Closed matthdsm closed 7 years ago
Also, Would it be possible to build in a catch for the warning thrown at https://github.com/quinlan-lab/vcf2db/blob/master/vcf2db.py#L409 ? This results in a KeyError at line 803 and causes the loading to stop.
what constitutes and "extra" info field? You can make this functionality your self and send the complement to vcf2db.

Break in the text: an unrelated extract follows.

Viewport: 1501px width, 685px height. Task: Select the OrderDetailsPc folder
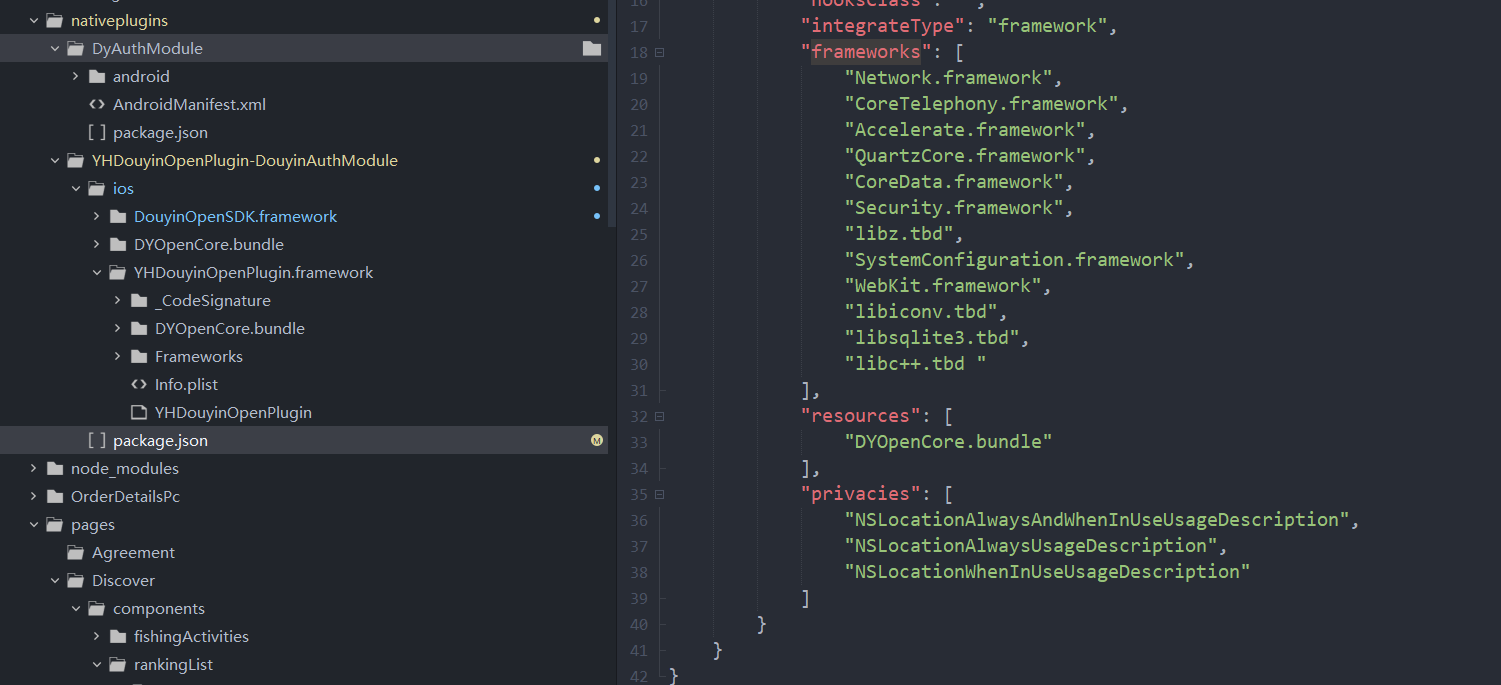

Re the warning, that means you requested an impacts-extra that wasn't in the VCF. Perhaps I should just raise an error there or, I could subset impacts_extras to those seen in the VCF, but why would you send fields that are not in the VCF?
Hi Brent,
with an "extra" info field I mean the fields outside the CSQ tag. For example we, we annotate with every column from dbNSFP, which makes for a lot of extra arguments. It would be more user friendly if a all
option was available.
This leads to my second point about the error. I would be nice if this would be caught without interrupting to loading. No one would willingly add a field that isn't there, but typo's can always happen. I think the warning would suffice, without stopping the process.
Just to be clear, I really appreciate the work you've done on this. Any remaining issue is really minor, but would be nice to have.
M
no problem. I want to make this useful.
can you just clarify why you would see the warning from line 409? The only case I can think of is when you have mis-specified the impacts-extras columns.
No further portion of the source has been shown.